The second part of the code gets the the new probabilities given an action we want our robot to perform, which is basically a sequence of the rotation and translation and second rotation from the previous function. We model each of these as a gaussian, and multiply them together, assuming that each of the equivalent actions are independent. In the real world, this may not be exactly true, like with imperfections with motor turning or for other reasons, but is a pretty reasonable assumption to make in simulation. The final product then is the distribution of the final state after all actions have been done. You can see the code below.

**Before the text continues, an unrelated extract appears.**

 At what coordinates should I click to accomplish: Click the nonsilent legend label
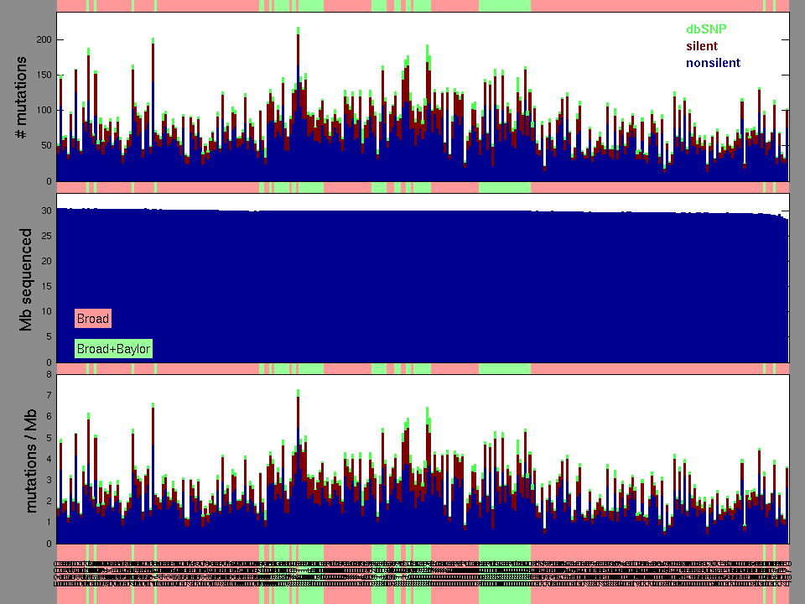pos(713,63)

The third step is putting it all together! Using the control implied from the previous and current odomoetry provided, we can update our bel values. We do this update across all elements of the previous, and then current matrix. This calculates a new belief matrix we normalize and then return. To speed this part up, I chose to ignore value with small probability to speed things up, at the expense of precision.
The fourth step is pretty simple. Mimicking the sensor behavior described, we calculate a gaussian for the results returned by the sensor across all 18 measurements we take, to get the final part of the equation for the filter.

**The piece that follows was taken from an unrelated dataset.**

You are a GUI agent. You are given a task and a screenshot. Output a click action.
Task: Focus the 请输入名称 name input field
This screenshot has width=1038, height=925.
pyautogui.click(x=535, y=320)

Finally, the fifth step implements the full filter for one step. For all of the current positons, we calculate our belief matrix using the updates we get from our sensor model in the previous step. Mulitplying this with each grid location yields the probability of each position being where our robot actually is. Normalizing this, we can find the largest probability value to estimate our location in the grid.
Results
Overall, the results of this project turned out pretty well considering how fast it runs; see the images included below. Primarily due to the optimization I made to discard low probability grid locations in the predictions step, our model is not as accurate as it could be, but it runs in under 20 seconds. However, even if this were fixed, there would still be some limitations. Although the bayes filter can be a really good tool for localization, it struggles with terrain that is not very distinguishable. In layman's terms, this approach, which compares the surroundings a robot sees with what it might expect to see at any given location on a map, does not do very well when the robot cannot see clear identifiable landmarks. In fact, it might even perform much worse if the terrain is actively difficult to distinguish, like in a maze. You can see that here where the estimates are a little bit off when the robot is in a somewhat symmetrical position. But overall, it still managed to do quite well, and I am happy with my accomplishment in this lab.